=== AUFGABENSTELLUNG ===
Wofür sollen laut dem Text zum Kryptografie-Entwurf die Verfahren „Core Cryptography“ und „Ordinary Cryptography“ vor allem eingesetzt werden?

=== SEITENTEXT ===

Daneben steht, wie auch für das CSL, der Schutz von öffentlichen und nationalen Sicherheitsinteressen im Vordergrund. Systematisch ist der aktuelle Entwurf mit 44 Artikeln in fünf Abschnitte untergliedert: General Provisions (Kapitel 1), Core Cryptography and Ordinary Cryptography (Kapitel 2), Commercial Cryptography (Kapitel 3), Legal Liability mit umfassenden Sanktionsregelungen sowohl für öffentliche als auch für private Stellen (Kapitel 4) und Supplemental Provisions (Kapitel 5).

Unterscheidung zwischen verschiedenen kryptografischen Verfahren

Artikel 2 des Entwurfs definiert „Kryptografie“ vornehmlich als Produkt, Technologie oder Dienst, die effektiven Schutz von Informationen durch Verschlüsselung gewährleistet. Politisch wird ein einheitlicher, staatsweiter Ansatz verfolgt, um zentrale Prinzipien und Leitlinien zu bestimmen. Landesweit zuständig ist dabei laut dem Vorschlag eine zentrale Behörde, die auf Bezirksebene durch weitere Verwaltungsbehörden unterstützt wird.

Als Staatsaufgabe verstanden, bedeutet Förderung von Kryptografie auch, dass herausragende Forscher auf diesem Gebiet eine staatliche Auszeichnung erhalten, und die Weiterentwicklung der Technologie sowohl im Bildungssektor als auch in den staatlichen Wirtschafts- und Sozialplänen angemessene Berücksichtigung findet. Nach Artikel 6 wird zwischen unterschiedlichen kryptografischen Verfahren unterschieden, der „Core Cryptography“, „Ordinary Cryptography“ sowie der „Commercial Cryptography“. Die beiden erstgenannte Verfahren sollen vor allem zum Schutz von Staatsgeheimnissen der Klassen „top secret“ und „secret“ eingesetzt werden. Dementsprechend sind die Verfahren selbst als Staatsgeheimnisse einzustufen. „Commercial Cryptography“ hingegen dürfte im Einsatz deutlich breitere Anwendungsfelder haben, da hiermit per Definition alle Informationen geschützt werden sollen, die keine Staatsgeheimnisse sind. Aufgrund dieses breiten Anwendungsbereichs richten sich entsprechende Produkte, Dienste und Vorgaben an natürliche und juristische Personen oder andere Einrichtungen, die zu Zwecken der Informationssicherheit kryptografische Verfahren einsetzen. Gesetzlich wird gemäß Artikel 12 der Diebstahl verschlüsselter Daten, der Einbruch in kryptografische Systeme und der Einsatz von Kryptografie zu illegalen Zwecken sanktioniert.

=== EINTRÄGE ===
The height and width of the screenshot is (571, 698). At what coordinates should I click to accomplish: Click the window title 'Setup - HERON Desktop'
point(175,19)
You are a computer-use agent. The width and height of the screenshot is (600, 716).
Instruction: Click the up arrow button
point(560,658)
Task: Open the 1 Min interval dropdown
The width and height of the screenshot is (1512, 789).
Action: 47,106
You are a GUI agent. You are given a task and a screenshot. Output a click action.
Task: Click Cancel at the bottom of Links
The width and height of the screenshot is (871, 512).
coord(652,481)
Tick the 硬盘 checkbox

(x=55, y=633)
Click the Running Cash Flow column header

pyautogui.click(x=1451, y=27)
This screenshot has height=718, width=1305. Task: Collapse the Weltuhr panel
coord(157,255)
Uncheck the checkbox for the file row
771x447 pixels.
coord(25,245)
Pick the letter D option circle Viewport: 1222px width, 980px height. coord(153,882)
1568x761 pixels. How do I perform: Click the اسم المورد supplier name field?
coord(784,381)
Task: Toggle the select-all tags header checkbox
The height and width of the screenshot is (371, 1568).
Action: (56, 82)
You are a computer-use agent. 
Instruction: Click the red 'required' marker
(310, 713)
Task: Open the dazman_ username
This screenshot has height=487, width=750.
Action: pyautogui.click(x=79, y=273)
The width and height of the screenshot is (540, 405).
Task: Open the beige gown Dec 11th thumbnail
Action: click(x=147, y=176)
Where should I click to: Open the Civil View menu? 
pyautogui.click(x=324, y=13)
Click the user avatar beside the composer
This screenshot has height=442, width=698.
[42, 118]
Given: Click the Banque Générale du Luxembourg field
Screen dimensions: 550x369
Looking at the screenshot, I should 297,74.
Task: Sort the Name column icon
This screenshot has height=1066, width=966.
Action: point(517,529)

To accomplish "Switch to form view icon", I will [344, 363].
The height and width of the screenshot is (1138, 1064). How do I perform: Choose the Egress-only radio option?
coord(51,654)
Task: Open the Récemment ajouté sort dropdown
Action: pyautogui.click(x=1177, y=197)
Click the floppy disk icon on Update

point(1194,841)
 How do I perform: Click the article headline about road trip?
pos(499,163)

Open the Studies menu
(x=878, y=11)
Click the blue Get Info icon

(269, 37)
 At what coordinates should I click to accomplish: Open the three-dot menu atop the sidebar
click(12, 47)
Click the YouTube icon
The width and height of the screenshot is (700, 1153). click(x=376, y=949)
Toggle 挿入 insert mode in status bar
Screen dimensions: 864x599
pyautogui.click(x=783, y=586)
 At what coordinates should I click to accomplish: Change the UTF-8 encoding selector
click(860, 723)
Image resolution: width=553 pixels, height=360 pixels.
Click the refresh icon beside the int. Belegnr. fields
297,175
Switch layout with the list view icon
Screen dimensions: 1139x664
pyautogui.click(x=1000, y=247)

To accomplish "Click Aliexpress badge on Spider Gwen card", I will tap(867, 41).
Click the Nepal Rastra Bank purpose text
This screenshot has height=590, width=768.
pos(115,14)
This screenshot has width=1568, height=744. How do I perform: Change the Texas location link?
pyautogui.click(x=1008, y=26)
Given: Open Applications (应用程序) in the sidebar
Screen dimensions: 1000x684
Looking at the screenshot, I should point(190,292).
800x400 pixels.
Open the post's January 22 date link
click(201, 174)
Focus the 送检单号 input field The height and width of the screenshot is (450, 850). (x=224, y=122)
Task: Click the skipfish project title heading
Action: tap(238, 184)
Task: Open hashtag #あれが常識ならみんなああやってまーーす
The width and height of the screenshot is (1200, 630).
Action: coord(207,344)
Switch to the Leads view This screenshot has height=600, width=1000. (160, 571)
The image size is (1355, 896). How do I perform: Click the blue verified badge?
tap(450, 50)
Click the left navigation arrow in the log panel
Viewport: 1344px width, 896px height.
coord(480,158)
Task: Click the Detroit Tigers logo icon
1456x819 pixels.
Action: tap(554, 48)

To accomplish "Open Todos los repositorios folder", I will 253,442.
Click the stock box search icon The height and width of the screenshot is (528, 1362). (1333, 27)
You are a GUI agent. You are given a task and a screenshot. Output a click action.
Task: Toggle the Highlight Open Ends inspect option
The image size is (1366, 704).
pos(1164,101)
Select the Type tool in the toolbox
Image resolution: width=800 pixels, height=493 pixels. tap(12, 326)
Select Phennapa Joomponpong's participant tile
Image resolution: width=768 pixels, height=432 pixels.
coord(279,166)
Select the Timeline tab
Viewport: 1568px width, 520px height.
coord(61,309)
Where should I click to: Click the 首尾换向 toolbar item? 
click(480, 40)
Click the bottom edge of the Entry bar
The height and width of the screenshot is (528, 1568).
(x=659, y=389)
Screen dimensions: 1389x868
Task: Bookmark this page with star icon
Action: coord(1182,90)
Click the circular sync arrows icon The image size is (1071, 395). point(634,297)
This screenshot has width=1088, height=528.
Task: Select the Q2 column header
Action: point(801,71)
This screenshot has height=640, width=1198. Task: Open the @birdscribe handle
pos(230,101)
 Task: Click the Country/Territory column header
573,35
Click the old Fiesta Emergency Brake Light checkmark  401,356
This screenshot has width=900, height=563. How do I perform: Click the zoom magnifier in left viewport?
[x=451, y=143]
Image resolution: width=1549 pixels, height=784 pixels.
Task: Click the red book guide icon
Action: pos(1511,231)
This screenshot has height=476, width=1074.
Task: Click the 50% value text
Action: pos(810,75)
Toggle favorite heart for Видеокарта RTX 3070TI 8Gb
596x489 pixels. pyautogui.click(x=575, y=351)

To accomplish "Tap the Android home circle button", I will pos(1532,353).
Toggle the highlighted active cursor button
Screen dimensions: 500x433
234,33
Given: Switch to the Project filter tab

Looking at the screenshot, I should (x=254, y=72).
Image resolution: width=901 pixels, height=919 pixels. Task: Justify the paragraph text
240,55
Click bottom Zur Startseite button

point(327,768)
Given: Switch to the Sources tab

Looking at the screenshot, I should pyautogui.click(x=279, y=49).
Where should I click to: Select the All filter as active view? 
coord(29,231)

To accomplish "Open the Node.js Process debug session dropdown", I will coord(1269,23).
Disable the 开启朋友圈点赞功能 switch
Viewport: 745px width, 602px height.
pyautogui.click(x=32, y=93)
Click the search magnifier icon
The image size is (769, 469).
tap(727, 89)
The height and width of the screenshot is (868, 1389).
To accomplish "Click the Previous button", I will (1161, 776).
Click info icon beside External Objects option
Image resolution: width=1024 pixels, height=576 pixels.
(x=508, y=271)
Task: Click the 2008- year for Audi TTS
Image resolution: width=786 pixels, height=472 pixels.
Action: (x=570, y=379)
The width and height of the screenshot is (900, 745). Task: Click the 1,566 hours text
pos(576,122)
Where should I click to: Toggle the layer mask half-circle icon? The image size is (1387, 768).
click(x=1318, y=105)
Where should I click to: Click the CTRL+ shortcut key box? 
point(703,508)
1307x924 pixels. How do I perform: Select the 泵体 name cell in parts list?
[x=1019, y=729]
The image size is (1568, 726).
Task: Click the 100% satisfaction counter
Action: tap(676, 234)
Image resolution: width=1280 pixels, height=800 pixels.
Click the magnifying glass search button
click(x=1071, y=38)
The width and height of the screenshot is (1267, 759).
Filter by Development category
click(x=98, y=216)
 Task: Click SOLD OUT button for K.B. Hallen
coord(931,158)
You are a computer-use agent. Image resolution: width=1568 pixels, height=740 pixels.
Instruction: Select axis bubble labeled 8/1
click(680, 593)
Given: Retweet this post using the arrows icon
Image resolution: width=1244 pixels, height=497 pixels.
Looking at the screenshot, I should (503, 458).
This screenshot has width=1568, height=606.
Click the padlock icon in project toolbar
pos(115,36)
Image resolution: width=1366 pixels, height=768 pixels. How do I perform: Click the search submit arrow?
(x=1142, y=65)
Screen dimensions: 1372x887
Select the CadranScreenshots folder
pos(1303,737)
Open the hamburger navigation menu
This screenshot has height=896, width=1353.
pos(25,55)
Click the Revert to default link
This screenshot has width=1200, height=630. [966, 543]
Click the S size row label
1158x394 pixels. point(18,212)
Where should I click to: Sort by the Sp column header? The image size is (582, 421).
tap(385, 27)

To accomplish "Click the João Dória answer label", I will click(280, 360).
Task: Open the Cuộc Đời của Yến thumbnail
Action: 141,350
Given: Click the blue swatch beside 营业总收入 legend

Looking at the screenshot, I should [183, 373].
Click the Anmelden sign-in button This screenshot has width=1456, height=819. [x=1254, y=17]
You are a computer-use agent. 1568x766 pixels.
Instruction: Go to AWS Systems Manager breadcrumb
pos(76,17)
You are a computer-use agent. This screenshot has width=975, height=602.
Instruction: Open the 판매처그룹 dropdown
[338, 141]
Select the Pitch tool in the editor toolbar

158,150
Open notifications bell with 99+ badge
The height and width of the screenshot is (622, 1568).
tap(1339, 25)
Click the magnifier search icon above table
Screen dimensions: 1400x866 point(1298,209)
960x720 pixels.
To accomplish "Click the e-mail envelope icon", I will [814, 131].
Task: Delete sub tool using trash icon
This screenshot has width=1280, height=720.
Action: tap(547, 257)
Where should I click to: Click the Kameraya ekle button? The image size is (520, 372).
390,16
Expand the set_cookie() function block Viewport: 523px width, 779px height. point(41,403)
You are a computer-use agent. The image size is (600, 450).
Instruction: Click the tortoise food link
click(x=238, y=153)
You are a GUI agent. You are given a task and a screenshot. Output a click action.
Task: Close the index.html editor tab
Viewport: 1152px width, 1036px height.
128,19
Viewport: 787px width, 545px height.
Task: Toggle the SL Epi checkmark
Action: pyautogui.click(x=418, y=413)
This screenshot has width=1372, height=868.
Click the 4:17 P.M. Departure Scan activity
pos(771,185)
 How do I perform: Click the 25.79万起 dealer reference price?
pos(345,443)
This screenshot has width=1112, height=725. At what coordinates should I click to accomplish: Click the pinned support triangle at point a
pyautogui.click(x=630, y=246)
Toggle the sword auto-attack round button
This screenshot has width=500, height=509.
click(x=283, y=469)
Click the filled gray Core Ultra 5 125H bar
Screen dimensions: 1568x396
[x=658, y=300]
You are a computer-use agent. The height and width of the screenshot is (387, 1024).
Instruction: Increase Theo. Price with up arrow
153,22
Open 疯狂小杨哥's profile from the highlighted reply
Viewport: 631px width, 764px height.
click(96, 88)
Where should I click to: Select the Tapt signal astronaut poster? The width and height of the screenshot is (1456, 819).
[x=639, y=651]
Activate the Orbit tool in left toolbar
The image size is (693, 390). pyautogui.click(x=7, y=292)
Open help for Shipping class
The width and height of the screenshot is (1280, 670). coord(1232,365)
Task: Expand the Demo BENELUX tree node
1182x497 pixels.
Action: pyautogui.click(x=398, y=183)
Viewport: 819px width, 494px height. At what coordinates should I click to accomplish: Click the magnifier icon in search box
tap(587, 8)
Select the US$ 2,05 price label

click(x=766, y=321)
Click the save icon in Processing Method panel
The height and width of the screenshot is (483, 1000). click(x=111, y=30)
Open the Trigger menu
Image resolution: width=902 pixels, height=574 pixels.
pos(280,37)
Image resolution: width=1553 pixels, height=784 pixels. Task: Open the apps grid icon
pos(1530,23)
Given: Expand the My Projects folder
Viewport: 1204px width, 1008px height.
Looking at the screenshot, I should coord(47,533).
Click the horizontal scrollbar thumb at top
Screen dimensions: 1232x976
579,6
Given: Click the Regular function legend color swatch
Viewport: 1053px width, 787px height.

=== LÖSUNG ===
Sie sollen vor allem zum Schutz von Staatsgeheimnissen der Klassen „top secret“ und „secret“ eingesetzt werden.